Problem: Only the lines from the one with "Task: Select the Başıbüyük neighborhood value" to the end of the listing below should be set down, exactly as written and without any pictures.

Data excerpts:

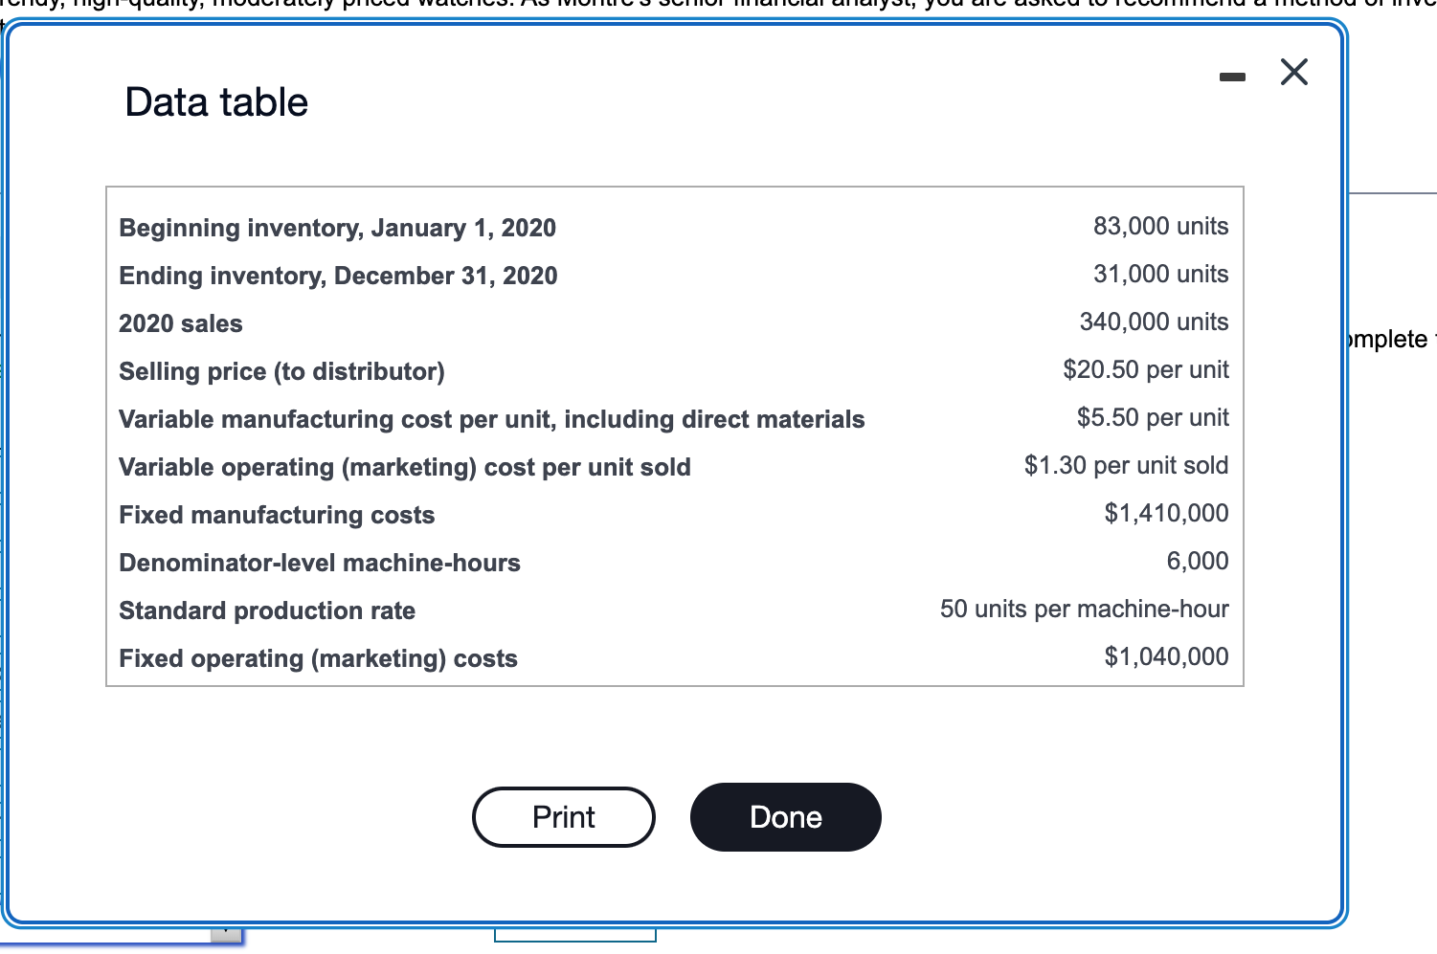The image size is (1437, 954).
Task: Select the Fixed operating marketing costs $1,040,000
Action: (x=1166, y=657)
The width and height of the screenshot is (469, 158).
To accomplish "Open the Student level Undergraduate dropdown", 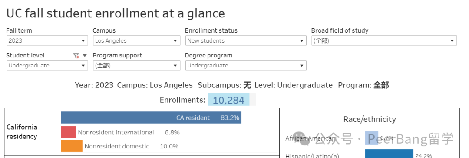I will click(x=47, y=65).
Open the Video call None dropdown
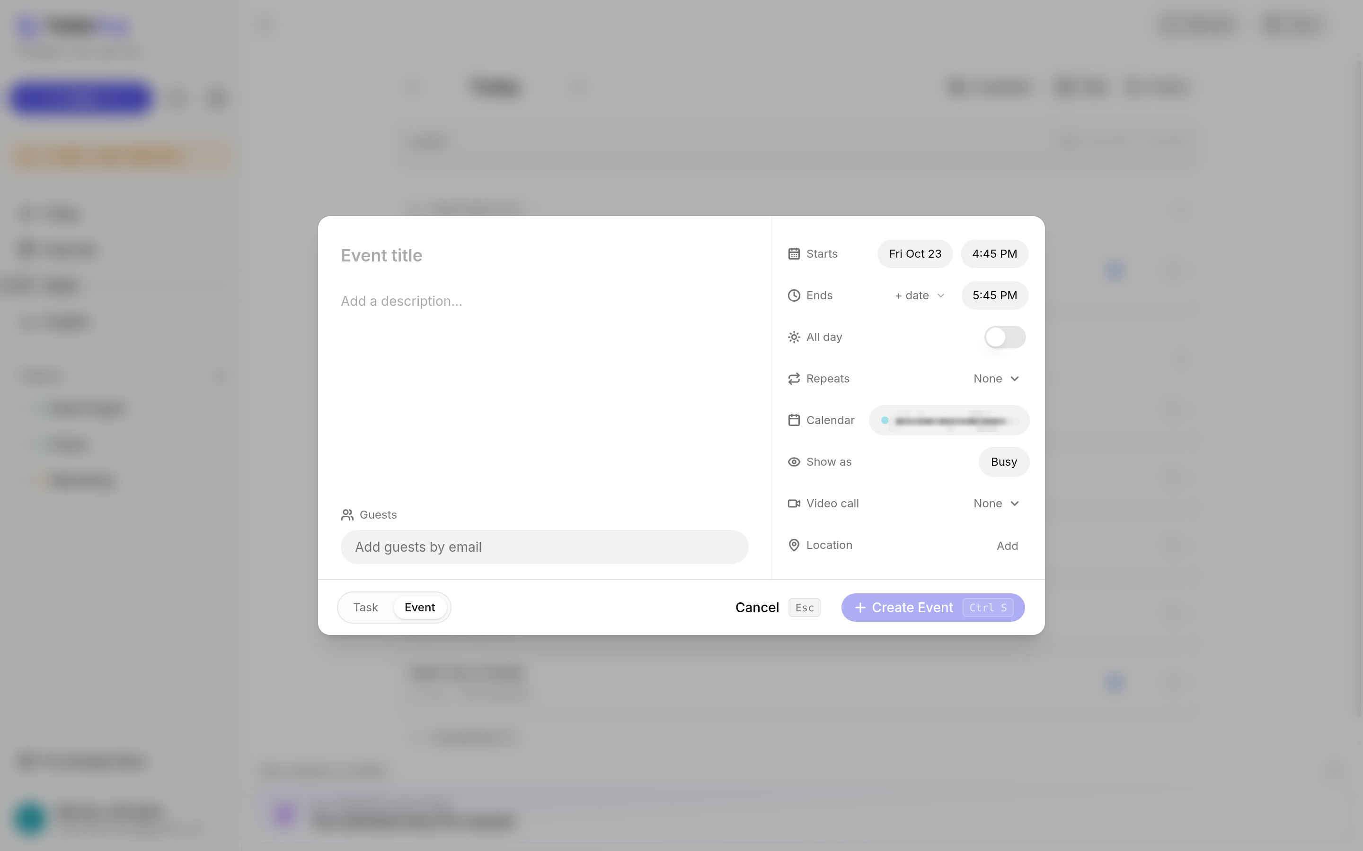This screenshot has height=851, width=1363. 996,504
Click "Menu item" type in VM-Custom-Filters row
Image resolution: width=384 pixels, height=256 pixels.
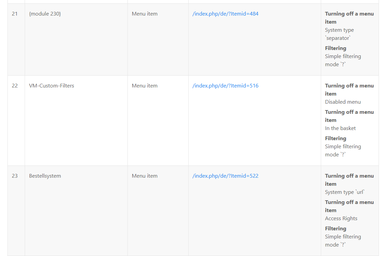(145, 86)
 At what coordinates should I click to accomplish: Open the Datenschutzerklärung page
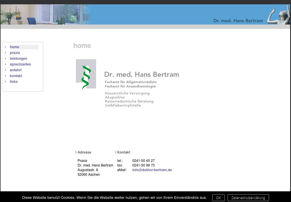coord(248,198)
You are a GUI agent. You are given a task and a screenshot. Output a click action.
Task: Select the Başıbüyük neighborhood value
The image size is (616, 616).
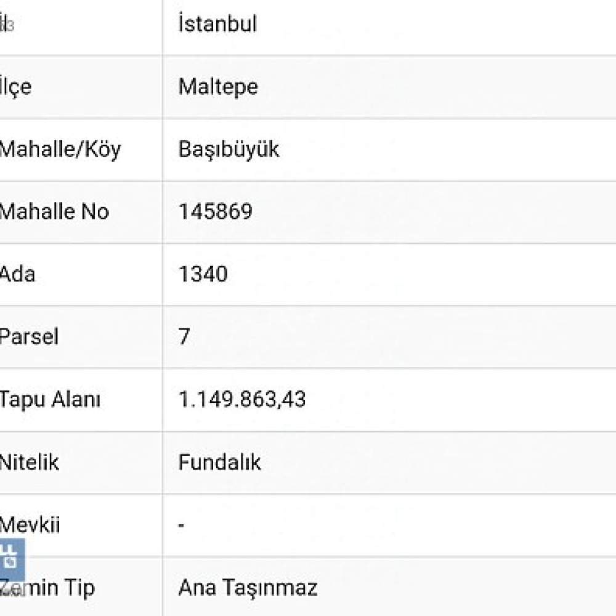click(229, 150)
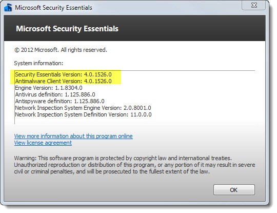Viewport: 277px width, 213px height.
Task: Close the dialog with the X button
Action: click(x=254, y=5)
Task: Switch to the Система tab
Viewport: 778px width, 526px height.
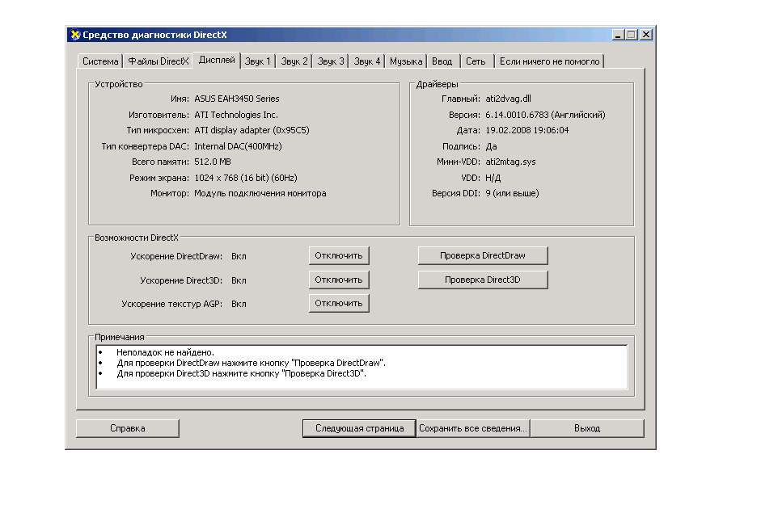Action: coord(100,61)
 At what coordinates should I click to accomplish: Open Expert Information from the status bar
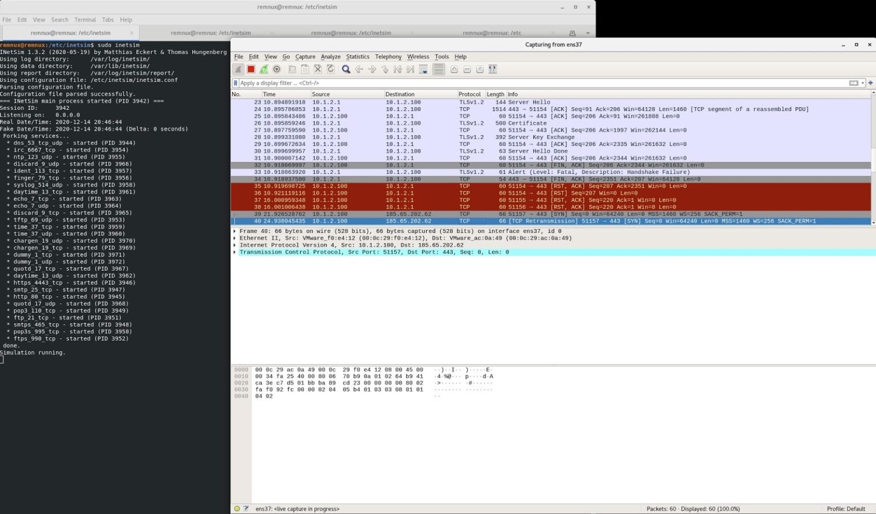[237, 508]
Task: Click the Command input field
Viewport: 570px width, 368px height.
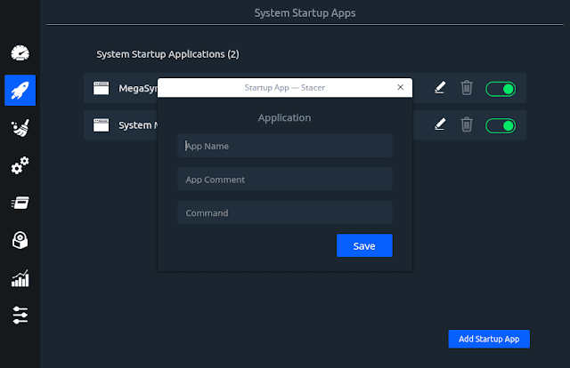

Answer box:
Task: Select the Başıbüyük neighborhood value
The image size is (616, 616).
click(229, 150)
Viewport: 277px width, 213px height.
Task: Close the dialog with the X button
Action: click(x=254, y=5)
Task: Switch to the Система tab
Viewport: 778px width, 526px height.
Action: coord(100,61)
 At what coordinates should I click to accomplish: Open Expert Information from the status bar
[237, 508]
Task: Click the Command input field
Viewport: 570px width, 368px height.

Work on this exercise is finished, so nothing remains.